* Consigne 1 *
Répondez à ces questions d'après le passage sur Nicolas Sarkozy et la presse étrangère :
(a) Quel journal a titré « De l'élégance, que diable ! » ?
(b) À quelle date a eu lieu la conférence de presse citée dans l'article de ce journal ?
(c) Dans quelle ville paraît le Corriere della Sera ?

* Passage du texte *
L'"érection" du pouvoir

En ces temps d'aveuglement médiatique dans le traitement de l'actualité élyséenne, il est bon, et salutaire, de lire la presse étrangère. Lucide, caustique, mais aussi cruelle, elle NOUS regarde LE regarder. Avec nos doutes. Nos envies de changement diffuses. Nos contradictions. Et notre honte.
« De l'élégance, que diable ! » titrait un article du Times, repris par (l'excellent) Courrier International de cette semaine. « Depuis sa conférence de presse du 8 janvier, Nicolas Sarkozy est devenu le lauréat incontesté du prix Silvio Berlusconi de l'homme politique le plus embarrassant de l'année », débute le papier. Le journal londonien estime que le président français doit surtout sa plongée dans les sondages à sa vie amoureuse. « La faute de Sarko aux yeux des Français, c'est une sorte de crime contre l'élégance à la française, un manquement aux préceptes d'un certain savoir-vivre présidentiel. Vu de Paris, il est tout à fait acceptable que le président français tombe amoureux mais d'une façon si peu raffinée et si américaine, non !».
« C'est Berlusconi au carré », renchérit le Corriere della Sera, à Milan. « A Paris, on se paie la tête de Sarko et on fait la queue pour voir le film de la soeur de Carla, Actrices, dans lequel leur mère se lamente parce sa fille aînée (Valéria) ''aurait pu épouser un prince'' ». Et l'éditorialiste de se gausser de ce «  fameux sens de l'Etat qui s'évanouit entre le papier glacé des magazines, les insultes des blogueurs et l'agacement contre ce président qui se fiance et part en vacances alors que les prix grimpent en France aussi ».

* Consigne 2 *
Réécrivez sous forme de liste numérotée les lignes des enregistrements, depuis la ligne contenant « Where should I click to: Open the neighborhood » jusqu'à la ligne contenant « 758x1124 pixels. pos(101,58) » incluse, et seulement celles-ci. Omettez les lignes vides.

* Données fournies *
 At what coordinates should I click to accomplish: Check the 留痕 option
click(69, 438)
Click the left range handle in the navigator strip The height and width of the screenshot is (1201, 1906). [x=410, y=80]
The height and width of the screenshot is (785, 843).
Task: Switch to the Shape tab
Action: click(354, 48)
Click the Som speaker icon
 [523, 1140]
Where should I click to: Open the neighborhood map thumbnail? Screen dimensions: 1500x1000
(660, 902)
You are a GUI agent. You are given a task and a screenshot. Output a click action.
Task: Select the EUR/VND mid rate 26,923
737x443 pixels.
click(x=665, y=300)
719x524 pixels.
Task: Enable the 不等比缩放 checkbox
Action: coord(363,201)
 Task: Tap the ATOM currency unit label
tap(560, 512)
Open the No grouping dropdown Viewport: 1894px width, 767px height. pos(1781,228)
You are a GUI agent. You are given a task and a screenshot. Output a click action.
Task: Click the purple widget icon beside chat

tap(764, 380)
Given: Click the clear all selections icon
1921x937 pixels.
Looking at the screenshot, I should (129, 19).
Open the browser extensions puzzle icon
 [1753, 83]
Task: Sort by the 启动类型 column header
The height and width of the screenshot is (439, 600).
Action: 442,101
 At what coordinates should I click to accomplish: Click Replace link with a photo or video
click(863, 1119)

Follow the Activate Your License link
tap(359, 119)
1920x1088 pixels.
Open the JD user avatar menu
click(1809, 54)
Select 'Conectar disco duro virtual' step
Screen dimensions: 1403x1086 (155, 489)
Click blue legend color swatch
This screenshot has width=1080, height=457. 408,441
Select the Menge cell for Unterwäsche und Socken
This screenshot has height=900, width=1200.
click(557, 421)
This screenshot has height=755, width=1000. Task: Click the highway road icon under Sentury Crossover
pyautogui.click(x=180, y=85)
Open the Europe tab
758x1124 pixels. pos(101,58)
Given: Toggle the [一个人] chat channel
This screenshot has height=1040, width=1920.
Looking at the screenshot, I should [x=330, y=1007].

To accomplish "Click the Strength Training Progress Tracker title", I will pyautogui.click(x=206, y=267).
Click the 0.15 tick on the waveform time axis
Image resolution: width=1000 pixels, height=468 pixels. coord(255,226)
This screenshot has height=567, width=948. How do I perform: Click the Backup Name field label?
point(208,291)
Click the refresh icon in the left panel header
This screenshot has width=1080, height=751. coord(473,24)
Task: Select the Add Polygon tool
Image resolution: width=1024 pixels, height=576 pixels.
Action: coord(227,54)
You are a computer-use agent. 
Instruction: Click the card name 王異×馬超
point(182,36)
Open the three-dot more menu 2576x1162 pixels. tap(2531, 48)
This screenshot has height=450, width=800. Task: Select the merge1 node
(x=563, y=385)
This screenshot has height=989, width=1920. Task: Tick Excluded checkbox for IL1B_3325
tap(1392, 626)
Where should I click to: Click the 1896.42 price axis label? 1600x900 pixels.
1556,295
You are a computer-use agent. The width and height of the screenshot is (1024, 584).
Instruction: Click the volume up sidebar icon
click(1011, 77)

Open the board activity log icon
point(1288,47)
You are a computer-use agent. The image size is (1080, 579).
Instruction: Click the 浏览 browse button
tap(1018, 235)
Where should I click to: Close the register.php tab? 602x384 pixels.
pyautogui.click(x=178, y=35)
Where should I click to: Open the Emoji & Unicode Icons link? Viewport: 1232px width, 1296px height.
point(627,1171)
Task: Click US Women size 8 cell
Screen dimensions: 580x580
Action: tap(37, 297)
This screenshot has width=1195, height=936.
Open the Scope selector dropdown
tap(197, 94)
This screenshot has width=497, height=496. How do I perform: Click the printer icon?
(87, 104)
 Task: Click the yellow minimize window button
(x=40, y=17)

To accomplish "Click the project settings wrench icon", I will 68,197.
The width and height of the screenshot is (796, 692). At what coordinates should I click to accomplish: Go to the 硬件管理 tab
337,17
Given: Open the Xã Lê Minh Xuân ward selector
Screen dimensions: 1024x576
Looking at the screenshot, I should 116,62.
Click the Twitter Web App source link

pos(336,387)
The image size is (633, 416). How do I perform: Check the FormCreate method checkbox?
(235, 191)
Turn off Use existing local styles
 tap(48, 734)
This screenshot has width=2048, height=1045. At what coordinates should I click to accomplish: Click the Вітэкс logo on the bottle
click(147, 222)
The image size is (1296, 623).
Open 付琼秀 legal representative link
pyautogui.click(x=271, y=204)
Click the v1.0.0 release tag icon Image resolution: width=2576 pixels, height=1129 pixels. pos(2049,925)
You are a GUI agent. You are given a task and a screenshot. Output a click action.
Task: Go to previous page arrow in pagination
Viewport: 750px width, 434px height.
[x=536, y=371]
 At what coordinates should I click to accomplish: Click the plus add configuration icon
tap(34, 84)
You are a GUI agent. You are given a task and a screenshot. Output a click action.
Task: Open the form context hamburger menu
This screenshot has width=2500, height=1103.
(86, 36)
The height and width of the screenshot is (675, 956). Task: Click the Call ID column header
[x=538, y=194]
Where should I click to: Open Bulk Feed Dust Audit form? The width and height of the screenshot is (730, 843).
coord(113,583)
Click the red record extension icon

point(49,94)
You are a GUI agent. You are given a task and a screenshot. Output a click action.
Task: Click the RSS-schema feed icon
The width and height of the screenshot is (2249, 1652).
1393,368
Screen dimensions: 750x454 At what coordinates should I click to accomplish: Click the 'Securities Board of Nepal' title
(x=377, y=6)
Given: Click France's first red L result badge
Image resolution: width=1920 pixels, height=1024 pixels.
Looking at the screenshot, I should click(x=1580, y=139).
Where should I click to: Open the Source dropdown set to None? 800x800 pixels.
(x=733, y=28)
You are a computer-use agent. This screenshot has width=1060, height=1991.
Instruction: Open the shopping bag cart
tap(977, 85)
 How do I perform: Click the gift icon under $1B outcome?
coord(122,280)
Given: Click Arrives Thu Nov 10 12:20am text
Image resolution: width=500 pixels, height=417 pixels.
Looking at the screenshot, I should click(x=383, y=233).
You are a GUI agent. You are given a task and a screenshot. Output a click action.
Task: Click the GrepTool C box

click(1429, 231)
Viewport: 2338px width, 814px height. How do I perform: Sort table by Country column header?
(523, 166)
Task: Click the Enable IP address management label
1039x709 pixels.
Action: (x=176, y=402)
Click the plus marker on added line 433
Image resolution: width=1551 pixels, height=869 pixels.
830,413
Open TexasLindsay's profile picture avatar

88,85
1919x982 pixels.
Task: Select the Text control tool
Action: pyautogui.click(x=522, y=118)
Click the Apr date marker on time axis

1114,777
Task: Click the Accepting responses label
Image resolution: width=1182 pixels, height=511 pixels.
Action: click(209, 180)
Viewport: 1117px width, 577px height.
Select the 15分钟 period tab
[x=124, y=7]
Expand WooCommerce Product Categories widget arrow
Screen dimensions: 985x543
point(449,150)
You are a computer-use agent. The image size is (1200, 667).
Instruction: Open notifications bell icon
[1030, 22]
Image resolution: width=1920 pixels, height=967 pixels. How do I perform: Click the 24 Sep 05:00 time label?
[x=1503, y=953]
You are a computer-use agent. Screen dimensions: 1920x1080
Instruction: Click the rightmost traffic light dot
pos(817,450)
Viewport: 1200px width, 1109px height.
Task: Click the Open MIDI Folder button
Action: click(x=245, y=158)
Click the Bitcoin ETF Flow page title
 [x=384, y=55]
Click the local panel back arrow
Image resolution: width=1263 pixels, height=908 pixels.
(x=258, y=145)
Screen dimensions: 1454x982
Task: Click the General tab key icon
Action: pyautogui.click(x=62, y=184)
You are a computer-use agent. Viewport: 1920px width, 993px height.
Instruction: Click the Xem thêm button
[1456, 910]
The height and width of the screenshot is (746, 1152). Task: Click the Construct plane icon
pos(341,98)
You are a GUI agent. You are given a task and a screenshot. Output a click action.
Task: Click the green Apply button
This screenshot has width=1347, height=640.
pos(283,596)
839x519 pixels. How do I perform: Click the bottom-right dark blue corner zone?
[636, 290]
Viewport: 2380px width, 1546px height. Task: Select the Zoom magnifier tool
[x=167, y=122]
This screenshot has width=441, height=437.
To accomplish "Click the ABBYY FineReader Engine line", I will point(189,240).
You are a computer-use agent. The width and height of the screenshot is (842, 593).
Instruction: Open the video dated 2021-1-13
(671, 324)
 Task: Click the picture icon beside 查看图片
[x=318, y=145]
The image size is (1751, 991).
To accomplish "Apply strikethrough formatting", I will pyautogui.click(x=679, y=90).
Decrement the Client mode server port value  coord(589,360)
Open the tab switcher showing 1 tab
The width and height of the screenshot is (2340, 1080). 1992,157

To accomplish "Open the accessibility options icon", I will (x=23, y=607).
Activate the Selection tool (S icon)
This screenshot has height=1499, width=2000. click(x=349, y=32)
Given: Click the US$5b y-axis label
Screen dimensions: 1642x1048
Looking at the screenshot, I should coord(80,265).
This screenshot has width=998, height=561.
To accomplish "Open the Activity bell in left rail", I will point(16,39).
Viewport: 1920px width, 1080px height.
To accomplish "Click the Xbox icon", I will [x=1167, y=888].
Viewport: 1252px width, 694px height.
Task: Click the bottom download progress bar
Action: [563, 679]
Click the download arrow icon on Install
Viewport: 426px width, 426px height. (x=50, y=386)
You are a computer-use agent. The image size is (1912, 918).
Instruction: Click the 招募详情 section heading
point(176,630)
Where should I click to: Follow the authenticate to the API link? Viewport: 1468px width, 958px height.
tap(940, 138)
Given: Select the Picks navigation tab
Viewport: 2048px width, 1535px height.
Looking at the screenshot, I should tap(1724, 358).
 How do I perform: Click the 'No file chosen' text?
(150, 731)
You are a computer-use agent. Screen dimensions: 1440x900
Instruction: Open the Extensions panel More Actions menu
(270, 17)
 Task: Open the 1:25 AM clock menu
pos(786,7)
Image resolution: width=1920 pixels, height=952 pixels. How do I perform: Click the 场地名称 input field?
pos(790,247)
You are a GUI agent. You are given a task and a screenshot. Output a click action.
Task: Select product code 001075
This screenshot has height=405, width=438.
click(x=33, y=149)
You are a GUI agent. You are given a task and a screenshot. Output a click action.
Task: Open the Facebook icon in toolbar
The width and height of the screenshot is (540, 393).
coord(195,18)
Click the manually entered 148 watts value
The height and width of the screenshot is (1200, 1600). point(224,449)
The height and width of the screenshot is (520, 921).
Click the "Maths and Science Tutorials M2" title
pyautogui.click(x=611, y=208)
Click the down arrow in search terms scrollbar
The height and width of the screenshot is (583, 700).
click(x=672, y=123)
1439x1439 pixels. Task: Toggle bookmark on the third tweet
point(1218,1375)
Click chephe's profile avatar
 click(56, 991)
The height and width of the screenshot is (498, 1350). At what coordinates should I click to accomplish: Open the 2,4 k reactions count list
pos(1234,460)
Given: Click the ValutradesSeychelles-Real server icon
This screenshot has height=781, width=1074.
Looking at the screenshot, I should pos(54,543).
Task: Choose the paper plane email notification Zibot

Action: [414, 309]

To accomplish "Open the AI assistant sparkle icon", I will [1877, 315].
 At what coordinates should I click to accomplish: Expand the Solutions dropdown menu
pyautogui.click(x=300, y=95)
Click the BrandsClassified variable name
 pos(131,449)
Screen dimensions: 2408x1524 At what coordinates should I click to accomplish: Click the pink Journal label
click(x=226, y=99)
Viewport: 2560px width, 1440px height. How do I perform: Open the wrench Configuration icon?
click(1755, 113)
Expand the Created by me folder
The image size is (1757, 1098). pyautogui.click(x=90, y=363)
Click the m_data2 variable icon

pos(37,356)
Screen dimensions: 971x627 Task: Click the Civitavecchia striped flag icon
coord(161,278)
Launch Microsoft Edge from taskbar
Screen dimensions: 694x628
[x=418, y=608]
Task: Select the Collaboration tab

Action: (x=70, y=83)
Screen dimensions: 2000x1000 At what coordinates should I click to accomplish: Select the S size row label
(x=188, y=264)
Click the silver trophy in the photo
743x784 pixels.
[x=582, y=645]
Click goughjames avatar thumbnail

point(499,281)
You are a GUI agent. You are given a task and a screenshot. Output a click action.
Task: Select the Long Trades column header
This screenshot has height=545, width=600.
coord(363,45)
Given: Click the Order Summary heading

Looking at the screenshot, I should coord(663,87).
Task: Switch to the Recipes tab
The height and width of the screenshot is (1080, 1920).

* Réponse complète 1 *
(a) Le Times.
(b) Le 8 janvier.
(c) À Milan.

* Réponse complète 2 *
1. Where should I click to: Open the neighborhood map thumbnail? Screen dimensions: 1500x1000
2. (660, 902)
3. You are a GUI agent. You are given a task and a screenshot. Output a click action.
4. Task: Select the EUR/VND mid rate 26,923
5. 737x443 pixels.
6. click(x=665, y=300)
7. 719x524 pixels.
8. Task: Enable the 不等比缩放 checkbox
9. Action: coord(363,201)
10.  Task: Tap the ATOM currency unit label
11. tap(560, 512)
12. Open the No grouping dropdown Viewport: 1894px width, 767px height. pos(1781,228)
13. You are a GUI agent. You are given a task and a screenshot. Output a click action.
14. Task: Click the purple widget icon beside chat
15. tap(764, 380)
16. Given: Click the clear all selections icon
17. 1921x937 pixels.
18. Looking at the screenshot, I should (129, 19).
19. Open the browser extensions puzzle icon
20.  [1753, 83]
21. Task: Sort by the 启动类型 column header
22. The height and width of the screenshot is (439, 600).
23. Action: 442,101
24.  At what coordinates should I click to accomplish: Click Replace link with a photo or video
25. click(863, 1119)
26. Follow the Activate Your License link
27. tap(359, 119)
28. 1920x1088 pixels.
29. Open the JD user avatar menu
30. click(1809, 54)
31. Select 'Conectar disco duro virtual' step
32. Screen dimensions: 1403x1086 (155, 489)
33. Click blue legend color swatch
34. This screenshot has width=1080, height=457. 408,441
35. Select the Menge cell for Unterwäsche und Socken
36. This screenshot has height=900, width=1200.
37. click(557, 421)
38. This screenshot has height=755, width=1000. Task: Click the highway road icon under Sentury Crossover
39. pyautogui.click(x=180, y=85)
40. Open the Europe tab
41. 758x1124 pixels. pos(101,58)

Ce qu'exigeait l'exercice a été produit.